Include only the line with "Where should I click to: Click the report_to='none'" and the lines after it, each reproduced exactly as it stands in the entries below.

── Recorded data

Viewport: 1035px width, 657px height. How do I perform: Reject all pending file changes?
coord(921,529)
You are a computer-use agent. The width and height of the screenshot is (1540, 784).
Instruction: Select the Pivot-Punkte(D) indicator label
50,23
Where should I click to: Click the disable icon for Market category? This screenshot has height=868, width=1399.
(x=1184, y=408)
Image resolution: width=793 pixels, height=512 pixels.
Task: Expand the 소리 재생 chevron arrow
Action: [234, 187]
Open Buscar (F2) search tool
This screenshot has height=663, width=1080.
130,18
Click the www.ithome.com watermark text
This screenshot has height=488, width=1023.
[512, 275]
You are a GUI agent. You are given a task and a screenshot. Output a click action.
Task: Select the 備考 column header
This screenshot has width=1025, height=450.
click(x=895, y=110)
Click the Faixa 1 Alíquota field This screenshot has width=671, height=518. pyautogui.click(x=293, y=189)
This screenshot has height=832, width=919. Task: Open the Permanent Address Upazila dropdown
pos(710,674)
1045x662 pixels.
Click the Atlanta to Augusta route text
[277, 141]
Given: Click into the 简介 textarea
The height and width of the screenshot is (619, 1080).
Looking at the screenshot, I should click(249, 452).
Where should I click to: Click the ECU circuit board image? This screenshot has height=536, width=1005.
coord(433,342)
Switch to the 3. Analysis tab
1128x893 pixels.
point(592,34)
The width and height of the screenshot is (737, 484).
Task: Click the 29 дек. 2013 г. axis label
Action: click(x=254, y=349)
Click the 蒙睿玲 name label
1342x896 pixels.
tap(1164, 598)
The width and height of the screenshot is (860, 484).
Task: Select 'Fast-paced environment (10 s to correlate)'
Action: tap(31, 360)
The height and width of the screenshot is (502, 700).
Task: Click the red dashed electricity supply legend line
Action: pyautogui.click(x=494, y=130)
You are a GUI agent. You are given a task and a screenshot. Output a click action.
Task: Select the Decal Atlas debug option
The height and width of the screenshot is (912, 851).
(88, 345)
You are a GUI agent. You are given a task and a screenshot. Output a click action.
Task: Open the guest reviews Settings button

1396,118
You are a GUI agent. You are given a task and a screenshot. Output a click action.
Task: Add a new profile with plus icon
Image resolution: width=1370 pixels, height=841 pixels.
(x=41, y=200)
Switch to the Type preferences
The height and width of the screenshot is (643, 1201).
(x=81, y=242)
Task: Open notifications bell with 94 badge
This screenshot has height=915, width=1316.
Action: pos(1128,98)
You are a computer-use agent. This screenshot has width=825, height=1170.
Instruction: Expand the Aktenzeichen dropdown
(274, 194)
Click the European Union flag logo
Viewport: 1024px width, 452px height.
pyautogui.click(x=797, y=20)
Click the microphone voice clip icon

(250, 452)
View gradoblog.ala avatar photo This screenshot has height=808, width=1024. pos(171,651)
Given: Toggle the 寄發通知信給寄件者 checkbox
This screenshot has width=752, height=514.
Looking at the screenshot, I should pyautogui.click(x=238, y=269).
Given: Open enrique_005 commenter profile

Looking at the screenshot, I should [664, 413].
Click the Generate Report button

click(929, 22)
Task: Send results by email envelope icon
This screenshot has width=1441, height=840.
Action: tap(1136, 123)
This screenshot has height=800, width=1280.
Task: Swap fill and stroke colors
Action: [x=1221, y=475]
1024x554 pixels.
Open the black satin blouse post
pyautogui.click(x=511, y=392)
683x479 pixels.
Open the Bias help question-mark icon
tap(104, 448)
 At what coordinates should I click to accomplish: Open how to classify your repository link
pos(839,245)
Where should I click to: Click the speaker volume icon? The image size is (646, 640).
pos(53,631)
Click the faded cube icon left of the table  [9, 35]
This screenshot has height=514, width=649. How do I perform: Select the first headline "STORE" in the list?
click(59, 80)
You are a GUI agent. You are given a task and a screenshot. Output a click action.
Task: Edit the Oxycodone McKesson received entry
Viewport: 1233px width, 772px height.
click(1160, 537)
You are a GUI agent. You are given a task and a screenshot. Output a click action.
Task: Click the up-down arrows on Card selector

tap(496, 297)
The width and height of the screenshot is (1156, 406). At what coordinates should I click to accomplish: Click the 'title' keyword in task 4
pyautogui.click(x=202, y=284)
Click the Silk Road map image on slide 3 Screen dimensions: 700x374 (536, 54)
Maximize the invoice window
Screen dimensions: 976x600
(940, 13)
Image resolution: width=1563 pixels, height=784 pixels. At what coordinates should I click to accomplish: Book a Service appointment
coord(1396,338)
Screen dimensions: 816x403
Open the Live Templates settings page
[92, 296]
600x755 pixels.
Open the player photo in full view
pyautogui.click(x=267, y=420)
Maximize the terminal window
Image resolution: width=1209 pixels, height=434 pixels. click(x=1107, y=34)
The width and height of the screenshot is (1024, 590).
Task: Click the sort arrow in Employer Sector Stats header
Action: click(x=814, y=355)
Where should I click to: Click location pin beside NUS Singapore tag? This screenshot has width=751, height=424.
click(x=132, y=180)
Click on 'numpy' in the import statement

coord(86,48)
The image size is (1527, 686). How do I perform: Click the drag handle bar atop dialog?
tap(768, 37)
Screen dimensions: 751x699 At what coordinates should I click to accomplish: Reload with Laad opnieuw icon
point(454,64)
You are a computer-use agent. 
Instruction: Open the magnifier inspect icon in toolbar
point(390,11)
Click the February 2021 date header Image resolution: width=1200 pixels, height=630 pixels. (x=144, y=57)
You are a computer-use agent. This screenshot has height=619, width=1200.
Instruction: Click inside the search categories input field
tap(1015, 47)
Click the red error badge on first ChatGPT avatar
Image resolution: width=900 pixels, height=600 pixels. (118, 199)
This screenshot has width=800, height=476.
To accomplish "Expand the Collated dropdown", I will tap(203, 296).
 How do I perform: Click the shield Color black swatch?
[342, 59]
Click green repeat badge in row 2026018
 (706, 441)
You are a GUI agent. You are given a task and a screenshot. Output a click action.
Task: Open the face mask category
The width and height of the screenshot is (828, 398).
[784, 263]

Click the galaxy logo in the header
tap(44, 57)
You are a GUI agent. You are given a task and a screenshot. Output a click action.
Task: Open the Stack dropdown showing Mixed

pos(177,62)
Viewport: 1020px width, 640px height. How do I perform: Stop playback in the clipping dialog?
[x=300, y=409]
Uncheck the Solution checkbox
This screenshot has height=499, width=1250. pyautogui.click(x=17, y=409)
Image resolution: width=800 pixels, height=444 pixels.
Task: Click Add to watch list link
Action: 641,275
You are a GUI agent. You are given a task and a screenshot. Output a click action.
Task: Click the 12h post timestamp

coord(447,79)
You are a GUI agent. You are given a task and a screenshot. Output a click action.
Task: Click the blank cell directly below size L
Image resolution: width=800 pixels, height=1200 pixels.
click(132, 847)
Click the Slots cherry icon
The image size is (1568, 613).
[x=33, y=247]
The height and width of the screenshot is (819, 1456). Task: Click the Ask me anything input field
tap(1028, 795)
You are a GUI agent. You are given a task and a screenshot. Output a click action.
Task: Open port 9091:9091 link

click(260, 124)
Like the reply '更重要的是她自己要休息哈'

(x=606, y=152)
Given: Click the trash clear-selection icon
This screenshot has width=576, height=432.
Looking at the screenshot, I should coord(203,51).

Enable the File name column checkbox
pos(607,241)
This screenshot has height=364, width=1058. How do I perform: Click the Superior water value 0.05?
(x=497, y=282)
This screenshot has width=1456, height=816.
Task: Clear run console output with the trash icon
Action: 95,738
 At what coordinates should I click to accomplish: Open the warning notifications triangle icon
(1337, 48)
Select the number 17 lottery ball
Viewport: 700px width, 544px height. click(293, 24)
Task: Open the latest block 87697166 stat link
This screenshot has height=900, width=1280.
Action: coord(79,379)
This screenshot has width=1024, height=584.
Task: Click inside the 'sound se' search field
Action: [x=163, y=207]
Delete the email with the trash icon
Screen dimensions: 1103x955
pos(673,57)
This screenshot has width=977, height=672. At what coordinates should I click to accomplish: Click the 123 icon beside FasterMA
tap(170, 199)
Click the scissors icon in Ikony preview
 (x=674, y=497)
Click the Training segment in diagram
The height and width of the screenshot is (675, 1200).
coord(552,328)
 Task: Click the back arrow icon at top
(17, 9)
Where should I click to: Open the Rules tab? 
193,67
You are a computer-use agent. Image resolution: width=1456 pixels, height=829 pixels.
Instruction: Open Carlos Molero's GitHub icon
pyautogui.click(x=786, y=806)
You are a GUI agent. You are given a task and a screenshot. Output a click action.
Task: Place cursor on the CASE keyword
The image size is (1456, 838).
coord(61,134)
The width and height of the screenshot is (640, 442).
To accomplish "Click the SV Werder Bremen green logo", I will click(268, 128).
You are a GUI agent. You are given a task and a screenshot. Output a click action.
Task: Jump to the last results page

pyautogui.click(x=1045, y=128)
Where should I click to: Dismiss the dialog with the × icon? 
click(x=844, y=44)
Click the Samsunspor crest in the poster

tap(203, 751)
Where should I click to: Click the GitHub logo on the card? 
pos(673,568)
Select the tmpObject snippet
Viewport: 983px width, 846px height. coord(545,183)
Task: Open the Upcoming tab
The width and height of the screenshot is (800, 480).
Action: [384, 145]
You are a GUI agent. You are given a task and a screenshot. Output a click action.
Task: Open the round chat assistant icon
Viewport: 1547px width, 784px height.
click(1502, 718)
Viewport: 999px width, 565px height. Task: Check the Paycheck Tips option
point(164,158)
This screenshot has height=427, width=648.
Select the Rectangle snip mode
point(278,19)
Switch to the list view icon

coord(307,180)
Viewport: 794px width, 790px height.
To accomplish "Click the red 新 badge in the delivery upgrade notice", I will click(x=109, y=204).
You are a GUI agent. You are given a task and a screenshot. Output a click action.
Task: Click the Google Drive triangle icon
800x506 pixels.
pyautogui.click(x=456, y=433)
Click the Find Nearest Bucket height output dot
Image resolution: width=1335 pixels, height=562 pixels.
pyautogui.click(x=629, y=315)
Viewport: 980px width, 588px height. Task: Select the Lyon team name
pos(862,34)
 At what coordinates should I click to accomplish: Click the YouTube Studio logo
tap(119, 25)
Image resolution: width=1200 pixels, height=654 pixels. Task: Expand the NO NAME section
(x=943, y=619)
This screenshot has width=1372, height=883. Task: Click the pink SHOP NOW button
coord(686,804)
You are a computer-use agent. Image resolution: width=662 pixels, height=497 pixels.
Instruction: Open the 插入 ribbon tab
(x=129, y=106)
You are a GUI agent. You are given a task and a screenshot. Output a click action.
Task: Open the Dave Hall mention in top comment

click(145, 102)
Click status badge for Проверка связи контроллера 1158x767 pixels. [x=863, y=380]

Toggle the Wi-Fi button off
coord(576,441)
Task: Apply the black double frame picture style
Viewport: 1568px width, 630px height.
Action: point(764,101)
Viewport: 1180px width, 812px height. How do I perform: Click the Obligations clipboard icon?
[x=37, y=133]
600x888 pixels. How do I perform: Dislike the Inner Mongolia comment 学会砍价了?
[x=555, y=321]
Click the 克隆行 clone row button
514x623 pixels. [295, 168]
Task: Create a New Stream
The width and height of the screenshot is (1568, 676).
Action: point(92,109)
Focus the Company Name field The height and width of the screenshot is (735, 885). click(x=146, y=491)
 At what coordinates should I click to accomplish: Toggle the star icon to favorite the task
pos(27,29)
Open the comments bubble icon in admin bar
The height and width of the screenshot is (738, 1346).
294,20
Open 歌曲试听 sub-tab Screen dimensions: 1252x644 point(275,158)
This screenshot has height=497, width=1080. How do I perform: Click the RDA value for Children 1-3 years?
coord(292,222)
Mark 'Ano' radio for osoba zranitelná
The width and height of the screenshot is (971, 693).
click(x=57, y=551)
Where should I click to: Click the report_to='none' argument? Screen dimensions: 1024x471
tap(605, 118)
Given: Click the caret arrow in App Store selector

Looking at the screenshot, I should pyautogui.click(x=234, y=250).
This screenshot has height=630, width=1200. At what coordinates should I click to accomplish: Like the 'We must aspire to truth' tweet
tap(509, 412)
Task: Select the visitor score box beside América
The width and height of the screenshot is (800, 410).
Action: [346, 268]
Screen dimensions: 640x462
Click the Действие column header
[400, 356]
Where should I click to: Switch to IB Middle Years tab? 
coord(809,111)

────

Task solution:
Where should I click to: Click the report_to='none' argument? Screen dimensions: 1024x471
tap(605, 118)
Given: Click the caret arrow in App Store selector

Looking at the screenshot, I should pyautogui.click(x=234, y=250).
This screenshot has height=630, width=1200. At what coordinates should I click to accomplish: Like the 'We must aspire to truth' tweet
tap(509, 412)
Task: Select the visitor score box beside América
The width and height of the screenshot is (800, 410).
Action: [346, 268]
Screen dimensions: 640x462
Click the Действие column header
[400, 356]
Where should I click to: Switch to IB Middle Years tab? 
coord(809,111)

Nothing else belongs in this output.